No Room at the Board?: Labor Law Meets the Vacancies Act

Lafe_solomon-smLike Jeffrey, I too think there is something "fishy" about the Western District of Washington’s conclusion that Acting General Counsel Lafe Solomon’s appointment is contrary to the Federal Vacancies Reform Act (FVRA).  The court’s four-page order left me with three immediate thoughts:

First, the court is probably correct that Solomon was not an assistant to out-going General Counsel Meisburg.  As far as I know, Solomon was the Executive Director of the Office of Representation Appeals when he was appointed Acting General Counsel.  Representation Appeals is on the Board side of the agency and reports to the Chairman of the Board – not the General Counsel.  So, if the FVRA applies only to first assistants then the appointment was probably unauthorized.

However, it seems that there is a strong argument that the court simply misread the FVRA.  While Section (a)(1) does apply only to first assistants, that section provides for automatic succession without appointment or direction from the President.  However, Sections (a)(2) and (a)(3) provide for a larger universe of eligible appointees in cases where the President directs a person to take over in an acting role.  Section (a)(2) applies to any person “who serves in an office for which appointment is required and (a)(3) applies to any “officer or employee of such Executive agency.”  Neither Section (a)(2) nor Section (a)(3) is limited to first assistants.  Not being an expert on this topic, I am not sure those apply but is seems they could.  The court could have read “office” broadly to include both GC and Board side “persons.”  Or, the court could have certainly found Solomon to be an “employee of such Executive agency.”  Whatever the correct result, the court’s one-sentence rejection of those provisions is just unconvincing.

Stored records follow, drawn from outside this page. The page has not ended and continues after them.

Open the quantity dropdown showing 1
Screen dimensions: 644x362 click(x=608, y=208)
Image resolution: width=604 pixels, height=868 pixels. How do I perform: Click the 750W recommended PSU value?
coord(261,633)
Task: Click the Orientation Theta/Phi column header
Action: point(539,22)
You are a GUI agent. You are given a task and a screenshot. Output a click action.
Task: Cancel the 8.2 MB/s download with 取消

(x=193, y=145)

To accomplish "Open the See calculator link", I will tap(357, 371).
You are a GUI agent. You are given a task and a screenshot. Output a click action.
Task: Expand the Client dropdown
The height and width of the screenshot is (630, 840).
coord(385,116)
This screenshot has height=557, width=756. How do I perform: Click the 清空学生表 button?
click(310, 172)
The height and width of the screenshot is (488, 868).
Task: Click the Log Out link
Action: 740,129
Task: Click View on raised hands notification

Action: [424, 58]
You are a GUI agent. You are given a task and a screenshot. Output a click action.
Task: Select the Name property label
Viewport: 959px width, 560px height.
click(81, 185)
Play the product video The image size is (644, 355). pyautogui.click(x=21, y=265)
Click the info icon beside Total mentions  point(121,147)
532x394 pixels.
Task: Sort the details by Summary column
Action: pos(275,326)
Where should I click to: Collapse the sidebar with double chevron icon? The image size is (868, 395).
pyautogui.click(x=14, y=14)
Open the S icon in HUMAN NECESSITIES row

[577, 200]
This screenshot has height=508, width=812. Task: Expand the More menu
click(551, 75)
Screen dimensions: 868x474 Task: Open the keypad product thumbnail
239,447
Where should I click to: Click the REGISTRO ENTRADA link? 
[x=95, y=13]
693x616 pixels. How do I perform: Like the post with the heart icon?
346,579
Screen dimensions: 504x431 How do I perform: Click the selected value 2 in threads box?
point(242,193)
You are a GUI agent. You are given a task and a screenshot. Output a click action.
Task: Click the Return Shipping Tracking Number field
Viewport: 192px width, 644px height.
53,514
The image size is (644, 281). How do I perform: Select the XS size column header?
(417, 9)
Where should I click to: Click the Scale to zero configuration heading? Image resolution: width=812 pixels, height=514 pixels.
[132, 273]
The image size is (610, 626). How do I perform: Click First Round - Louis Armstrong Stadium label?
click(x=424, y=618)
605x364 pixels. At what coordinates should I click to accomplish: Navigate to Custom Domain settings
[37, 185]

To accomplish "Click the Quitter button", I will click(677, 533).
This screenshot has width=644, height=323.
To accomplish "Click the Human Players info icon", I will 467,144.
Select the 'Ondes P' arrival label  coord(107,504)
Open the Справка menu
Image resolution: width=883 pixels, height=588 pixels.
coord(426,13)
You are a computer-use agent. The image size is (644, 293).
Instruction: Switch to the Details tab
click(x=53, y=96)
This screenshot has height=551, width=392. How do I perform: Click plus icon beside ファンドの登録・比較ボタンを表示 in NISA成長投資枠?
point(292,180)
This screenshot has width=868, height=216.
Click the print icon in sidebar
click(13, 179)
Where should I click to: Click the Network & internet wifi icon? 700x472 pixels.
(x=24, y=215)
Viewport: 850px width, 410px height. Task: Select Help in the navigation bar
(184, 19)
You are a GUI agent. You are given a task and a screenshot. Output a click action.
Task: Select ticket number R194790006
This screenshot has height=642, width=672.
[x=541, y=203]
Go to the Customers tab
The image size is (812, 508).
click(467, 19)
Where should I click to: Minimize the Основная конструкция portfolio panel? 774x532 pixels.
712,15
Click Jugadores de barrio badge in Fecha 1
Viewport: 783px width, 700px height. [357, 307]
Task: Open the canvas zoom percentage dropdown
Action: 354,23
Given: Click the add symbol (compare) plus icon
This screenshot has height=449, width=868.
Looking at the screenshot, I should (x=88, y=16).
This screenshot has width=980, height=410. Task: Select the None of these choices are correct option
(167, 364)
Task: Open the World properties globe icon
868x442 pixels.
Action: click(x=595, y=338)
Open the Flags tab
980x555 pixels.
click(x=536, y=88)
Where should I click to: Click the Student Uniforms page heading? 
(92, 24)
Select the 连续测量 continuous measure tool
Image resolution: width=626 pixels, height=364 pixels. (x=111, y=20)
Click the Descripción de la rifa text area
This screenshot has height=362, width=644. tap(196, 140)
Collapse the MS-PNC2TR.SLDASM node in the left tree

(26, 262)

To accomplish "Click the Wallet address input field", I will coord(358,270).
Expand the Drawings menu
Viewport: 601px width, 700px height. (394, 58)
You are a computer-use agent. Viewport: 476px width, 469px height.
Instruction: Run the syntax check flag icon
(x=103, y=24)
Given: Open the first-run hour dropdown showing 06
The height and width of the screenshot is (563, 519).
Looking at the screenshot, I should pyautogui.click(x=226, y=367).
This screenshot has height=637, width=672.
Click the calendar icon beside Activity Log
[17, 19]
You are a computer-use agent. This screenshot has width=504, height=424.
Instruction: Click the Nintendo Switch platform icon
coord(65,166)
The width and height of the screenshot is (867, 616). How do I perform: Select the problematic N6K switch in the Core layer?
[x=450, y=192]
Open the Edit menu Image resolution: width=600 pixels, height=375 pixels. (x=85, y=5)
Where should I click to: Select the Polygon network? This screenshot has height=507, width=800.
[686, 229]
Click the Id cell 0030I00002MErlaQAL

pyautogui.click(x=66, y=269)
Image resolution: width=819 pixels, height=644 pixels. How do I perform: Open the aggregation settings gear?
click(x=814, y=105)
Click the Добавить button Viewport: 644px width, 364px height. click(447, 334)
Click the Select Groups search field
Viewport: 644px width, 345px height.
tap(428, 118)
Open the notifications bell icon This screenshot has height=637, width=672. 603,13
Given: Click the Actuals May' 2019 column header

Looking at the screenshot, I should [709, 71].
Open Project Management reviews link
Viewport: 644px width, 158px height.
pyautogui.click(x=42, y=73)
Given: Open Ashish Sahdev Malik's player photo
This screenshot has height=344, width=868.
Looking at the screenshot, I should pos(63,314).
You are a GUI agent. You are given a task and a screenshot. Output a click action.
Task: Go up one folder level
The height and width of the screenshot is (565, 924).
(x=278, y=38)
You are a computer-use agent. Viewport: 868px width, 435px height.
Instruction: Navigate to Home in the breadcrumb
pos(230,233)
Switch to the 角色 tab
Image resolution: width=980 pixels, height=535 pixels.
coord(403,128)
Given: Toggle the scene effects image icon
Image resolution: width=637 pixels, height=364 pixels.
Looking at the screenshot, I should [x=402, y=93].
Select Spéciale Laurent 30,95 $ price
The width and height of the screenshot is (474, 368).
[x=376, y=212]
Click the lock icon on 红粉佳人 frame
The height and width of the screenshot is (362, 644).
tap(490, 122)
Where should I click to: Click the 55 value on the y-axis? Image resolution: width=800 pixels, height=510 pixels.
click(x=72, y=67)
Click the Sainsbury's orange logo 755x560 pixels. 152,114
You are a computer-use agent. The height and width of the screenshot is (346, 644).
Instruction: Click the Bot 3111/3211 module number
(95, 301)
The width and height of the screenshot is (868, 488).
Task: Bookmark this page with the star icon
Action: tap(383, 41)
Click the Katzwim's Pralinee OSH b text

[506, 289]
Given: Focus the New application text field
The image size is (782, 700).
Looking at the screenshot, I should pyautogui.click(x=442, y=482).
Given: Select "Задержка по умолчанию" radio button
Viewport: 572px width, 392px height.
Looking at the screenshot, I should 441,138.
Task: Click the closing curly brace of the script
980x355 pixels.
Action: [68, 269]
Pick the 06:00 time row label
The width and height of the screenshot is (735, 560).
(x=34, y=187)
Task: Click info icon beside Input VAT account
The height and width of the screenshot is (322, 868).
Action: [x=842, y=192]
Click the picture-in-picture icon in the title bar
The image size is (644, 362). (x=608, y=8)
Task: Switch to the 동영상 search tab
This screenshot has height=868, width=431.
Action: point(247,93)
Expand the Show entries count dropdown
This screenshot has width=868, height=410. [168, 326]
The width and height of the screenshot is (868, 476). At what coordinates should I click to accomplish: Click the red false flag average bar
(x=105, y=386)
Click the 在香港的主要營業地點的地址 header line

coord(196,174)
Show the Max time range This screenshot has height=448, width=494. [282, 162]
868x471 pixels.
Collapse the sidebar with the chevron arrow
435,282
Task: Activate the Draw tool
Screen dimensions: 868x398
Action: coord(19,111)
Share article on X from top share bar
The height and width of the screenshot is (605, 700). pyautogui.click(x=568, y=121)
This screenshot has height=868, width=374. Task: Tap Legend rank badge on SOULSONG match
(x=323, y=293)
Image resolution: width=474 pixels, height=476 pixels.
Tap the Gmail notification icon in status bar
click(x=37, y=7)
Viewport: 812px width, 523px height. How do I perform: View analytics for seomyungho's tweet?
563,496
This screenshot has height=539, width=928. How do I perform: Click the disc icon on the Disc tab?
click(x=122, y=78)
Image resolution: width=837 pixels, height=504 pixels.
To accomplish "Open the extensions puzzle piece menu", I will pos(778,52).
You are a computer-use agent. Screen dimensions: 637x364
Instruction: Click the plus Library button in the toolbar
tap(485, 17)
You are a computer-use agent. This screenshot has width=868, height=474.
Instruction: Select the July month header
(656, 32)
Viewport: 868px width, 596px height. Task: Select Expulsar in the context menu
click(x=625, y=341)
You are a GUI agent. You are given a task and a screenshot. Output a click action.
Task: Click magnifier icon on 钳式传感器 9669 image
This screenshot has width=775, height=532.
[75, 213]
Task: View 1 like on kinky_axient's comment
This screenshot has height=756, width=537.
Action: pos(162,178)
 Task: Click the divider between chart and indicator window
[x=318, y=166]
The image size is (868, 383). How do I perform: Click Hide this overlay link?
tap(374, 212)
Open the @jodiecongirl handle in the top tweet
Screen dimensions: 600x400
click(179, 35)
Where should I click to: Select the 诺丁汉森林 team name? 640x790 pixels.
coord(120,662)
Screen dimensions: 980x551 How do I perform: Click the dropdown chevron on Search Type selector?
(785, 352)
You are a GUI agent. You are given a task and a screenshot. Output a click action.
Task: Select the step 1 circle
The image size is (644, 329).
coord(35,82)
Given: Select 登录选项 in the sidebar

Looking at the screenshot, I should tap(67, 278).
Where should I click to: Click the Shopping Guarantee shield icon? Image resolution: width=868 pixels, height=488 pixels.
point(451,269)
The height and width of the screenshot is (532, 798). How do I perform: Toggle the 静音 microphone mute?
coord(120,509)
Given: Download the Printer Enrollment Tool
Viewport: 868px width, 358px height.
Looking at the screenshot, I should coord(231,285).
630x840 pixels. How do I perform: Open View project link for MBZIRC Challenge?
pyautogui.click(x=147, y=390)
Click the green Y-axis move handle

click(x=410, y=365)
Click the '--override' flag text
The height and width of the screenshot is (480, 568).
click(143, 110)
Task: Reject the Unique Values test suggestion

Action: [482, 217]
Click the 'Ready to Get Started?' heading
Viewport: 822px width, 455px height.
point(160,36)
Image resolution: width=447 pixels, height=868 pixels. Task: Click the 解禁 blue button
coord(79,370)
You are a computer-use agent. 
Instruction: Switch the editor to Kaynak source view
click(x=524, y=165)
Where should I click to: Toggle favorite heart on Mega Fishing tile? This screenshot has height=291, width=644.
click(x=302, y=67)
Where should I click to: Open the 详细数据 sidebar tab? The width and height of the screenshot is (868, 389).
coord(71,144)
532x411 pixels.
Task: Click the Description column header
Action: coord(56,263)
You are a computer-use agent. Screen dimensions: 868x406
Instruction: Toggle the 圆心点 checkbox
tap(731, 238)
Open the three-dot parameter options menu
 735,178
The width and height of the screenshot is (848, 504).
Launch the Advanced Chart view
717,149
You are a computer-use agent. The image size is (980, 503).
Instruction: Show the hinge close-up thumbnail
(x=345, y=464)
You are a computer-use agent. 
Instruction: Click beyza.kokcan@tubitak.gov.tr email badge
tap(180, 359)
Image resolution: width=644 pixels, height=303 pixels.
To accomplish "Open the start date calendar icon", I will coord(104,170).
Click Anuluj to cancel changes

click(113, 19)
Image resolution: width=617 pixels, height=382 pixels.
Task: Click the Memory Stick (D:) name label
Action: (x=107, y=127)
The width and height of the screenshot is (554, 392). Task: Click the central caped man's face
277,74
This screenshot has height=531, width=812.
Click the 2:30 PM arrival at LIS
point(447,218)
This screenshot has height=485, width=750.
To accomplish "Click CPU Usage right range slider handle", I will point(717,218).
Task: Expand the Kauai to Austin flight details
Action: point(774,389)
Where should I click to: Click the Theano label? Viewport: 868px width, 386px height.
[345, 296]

Finally, if the court is correct, this ruling presents a larger issue than the recess appointments issue on the Board side.  So much of the Board’s day-to-day operations run through the General Counsel, that paralyzing that half of the agency effectively paralyzes the whole.  And, while former-Member and GC nominee Griffin is certainly qualified to be General Counsel, his being named in a racketeering suit and his previous questionable recess appointment makes it unlikely that he will be confirmed by the Senate anytime soon.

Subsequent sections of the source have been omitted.